Yes you can create a 3D-Stereographic movie with 3ds Max, but it still involves rendering 2D images. One for the left-eye to view, one for the right-eye to view. That is the only way any “3D” program can display a 3D movie.

Even when you Arc Rotate the viewport, you are seeing a series of still 2D images.

Make Preview does not render as in the Rendering menu. It only captures the scene as it is displayed in the viewport. One capture of a 2D image per frame. It then compiles those 2D images into a movie.

So, to answer your question, 3ds max is used to create objects that exist in a virtual 3D space which we as humans view as 2D representations either on the monitor viewport, or as rendered bitmap image files.
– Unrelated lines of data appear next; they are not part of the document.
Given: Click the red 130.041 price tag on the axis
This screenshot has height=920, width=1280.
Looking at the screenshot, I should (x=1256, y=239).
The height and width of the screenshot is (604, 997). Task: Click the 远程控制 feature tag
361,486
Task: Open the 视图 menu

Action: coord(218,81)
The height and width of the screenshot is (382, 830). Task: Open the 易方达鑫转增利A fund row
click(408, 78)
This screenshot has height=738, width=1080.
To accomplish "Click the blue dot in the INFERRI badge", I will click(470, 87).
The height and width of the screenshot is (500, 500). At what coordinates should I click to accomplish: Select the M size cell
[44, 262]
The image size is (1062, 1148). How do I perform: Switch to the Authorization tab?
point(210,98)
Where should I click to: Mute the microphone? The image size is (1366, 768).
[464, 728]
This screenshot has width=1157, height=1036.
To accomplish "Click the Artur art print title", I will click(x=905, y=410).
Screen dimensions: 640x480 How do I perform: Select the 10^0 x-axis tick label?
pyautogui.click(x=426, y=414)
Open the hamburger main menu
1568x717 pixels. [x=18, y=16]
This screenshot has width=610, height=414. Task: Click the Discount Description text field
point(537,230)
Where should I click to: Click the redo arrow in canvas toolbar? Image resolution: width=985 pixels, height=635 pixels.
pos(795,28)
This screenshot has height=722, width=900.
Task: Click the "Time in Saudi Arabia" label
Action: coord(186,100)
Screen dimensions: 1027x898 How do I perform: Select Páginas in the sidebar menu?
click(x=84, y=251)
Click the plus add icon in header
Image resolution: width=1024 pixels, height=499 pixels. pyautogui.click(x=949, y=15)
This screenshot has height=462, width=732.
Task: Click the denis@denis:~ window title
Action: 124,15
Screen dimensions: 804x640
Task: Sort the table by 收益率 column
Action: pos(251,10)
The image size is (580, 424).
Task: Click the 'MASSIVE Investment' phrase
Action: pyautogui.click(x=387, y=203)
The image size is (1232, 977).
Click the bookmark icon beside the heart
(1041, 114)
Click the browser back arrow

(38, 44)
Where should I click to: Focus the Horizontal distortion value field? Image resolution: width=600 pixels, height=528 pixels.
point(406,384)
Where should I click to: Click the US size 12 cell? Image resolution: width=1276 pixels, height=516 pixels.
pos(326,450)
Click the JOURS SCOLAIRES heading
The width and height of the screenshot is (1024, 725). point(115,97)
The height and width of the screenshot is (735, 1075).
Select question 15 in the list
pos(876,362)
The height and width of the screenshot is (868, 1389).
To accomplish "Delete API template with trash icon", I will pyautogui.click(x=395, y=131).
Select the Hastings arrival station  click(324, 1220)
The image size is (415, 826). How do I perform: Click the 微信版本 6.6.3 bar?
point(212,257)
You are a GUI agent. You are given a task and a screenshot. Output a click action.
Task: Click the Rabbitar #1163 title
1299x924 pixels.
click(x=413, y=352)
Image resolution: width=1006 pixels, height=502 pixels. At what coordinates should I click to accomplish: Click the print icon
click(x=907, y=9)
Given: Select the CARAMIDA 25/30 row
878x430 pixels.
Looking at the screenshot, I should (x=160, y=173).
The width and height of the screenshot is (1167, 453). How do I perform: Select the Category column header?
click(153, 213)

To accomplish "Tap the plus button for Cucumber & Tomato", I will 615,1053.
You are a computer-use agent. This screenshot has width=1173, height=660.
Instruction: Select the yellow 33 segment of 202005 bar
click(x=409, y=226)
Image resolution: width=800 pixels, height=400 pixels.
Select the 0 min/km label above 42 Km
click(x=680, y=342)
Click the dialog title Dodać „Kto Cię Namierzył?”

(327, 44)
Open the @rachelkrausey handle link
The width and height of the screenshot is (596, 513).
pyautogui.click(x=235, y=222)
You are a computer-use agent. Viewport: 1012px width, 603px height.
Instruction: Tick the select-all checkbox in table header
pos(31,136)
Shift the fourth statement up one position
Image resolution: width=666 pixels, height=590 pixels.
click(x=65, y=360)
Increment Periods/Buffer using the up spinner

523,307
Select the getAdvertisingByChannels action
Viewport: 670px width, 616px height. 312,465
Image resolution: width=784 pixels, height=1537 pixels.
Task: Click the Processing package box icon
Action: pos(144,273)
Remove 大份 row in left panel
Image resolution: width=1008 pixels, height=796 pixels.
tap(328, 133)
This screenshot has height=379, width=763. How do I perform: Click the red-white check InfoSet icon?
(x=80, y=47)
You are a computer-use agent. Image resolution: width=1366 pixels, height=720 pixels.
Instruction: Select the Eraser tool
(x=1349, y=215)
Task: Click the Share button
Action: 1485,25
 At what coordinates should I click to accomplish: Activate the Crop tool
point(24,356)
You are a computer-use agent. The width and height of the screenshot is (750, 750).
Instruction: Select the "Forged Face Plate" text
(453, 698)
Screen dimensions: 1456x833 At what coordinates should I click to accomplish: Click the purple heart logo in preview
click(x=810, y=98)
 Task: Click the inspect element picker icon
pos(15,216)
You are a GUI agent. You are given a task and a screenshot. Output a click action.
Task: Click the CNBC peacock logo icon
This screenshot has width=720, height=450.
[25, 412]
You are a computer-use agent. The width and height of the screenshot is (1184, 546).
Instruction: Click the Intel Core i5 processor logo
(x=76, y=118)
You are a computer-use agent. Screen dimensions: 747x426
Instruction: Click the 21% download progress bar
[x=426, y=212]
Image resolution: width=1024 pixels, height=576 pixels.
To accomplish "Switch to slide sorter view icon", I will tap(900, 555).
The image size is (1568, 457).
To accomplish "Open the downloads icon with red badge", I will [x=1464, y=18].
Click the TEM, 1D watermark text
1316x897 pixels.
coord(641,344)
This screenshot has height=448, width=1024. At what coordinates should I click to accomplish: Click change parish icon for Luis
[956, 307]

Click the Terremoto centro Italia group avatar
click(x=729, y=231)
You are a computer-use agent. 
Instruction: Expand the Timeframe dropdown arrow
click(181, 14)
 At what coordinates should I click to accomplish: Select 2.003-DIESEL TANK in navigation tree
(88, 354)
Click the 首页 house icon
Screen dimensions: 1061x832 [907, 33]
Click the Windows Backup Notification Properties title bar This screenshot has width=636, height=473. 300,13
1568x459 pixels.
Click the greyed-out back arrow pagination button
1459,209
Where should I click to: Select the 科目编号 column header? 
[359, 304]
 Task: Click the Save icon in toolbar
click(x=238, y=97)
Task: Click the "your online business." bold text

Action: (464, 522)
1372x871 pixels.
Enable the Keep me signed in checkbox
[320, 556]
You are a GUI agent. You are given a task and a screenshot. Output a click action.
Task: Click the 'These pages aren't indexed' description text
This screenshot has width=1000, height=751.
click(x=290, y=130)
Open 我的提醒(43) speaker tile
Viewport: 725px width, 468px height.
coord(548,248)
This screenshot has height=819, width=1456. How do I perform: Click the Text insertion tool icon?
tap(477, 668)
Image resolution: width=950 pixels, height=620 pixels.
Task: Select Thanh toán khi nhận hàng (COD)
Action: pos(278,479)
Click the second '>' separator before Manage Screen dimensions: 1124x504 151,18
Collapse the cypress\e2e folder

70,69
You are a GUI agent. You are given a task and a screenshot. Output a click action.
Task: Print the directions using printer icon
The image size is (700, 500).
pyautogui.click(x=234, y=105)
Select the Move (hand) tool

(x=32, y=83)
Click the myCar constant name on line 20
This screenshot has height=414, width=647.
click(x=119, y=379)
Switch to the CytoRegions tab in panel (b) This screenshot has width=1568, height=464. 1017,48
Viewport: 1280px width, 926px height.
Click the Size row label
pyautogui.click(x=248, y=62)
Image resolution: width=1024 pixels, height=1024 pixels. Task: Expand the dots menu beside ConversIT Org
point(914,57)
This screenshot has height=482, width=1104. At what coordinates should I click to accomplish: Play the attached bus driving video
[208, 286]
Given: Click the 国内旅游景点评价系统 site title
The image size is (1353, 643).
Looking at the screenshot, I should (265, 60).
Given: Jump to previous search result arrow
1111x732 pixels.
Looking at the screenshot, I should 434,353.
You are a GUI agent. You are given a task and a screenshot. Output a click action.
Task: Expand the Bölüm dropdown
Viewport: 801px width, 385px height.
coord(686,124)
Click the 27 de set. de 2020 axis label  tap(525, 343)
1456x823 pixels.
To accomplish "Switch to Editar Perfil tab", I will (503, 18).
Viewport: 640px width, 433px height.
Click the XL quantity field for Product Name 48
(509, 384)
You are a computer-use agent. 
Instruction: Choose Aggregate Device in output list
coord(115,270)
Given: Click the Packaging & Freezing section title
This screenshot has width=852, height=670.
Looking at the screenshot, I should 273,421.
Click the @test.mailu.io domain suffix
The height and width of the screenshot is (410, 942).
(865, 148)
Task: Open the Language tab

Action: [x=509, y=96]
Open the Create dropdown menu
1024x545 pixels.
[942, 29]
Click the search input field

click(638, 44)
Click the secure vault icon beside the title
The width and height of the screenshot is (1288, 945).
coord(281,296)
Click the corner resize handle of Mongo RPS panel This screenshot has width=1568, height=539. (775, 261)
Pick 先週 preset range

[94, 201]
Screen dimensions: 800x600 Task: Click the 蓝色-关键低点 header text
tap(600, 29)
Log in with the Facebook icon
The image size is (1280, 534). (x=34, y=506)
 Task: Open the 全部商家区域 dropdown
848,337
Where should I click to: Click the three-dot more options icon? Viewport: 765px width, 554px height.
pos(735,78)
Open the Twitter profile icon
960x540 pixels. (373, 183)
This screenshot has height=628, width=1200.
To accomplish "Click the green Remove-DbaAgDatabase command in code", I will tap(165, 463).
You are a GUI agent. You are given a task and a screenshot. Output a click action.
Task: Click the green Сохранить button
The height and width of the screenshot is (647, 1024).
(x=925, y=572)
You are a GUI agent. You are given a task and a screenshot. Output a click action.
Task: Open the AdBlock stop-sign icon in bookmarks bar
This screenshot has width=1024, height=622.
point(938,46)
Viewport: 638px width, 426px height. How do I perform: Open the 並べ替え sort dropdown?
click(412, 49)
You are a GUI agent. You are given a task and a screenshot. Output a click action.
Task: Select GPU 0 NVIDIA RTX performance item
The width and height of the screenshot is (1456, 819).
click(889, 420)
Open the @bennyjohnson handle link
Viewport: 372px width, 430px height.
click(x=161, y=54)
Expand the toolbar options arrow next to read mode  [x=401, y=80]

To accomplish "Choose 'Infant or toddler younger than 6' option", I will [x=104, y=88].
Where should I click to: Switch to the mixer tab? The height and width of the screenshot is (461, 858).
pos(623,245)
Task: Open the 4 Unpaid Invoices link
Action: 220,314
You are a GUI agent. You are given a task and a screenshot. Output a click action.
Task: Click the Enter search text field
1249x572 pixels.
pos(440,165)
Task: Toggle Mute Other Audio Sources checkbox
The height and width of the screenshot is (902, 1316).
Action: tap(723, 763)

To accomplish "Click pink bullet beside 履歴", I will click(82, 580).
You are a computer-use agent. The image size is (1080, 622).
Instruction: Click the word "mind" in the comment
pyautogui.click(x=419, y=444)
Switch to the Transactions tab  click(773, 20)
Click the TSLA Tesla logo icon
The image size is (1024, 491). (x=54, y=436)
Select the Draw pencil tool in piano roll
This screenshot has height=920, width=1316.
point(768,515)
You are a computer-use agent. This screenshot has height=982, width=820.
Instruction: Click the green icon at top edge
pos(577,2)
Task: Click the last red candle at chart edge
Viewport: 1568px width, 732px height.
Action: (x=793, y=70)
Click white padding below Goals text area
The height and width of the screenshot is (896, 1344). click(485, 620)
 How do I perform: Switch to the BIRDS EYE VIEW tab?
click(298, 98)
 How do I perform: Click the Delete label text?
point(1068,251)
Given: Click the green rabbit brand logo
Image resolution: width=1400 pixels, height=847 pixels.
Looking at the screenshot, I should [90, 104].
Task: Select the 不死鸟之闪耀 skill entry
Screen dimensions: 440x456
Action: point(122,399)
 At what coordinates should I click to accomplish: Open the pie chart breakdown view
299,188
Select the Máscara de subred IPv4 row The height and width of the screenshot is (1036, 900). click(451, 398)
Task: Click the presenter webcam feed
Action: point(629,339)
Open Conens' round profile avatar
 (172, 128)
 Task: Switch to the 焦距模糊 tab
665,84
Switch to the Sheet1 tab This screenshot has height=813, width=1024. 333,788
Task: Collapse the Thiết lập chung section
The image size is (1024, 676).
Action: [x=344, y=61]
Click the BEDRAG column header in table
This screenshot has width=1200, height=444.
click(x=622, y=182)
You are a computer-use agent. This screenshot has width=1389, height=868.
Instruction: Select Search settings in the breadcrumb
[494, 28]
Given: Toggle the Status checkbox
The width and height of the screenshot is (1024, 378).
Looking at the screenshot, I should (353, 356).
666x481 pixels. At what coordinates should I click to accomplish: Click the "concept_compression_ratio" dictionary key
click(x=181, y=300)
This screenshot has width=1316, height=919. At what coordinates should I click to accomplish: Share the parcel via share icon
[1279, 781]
What kind of 3D moives are you thinking about?
If you want holographic 3D, or a 3D interface of some type, then no, 3D Studiio was not developed with those types of output in mind.

If you are wanting “full-rendered quality” in the viewport, try Active Shade. But if you want “full-rendered quality” in an animated viewport, then you are not alone. I think everyone would love to have full-rendered real-time playback.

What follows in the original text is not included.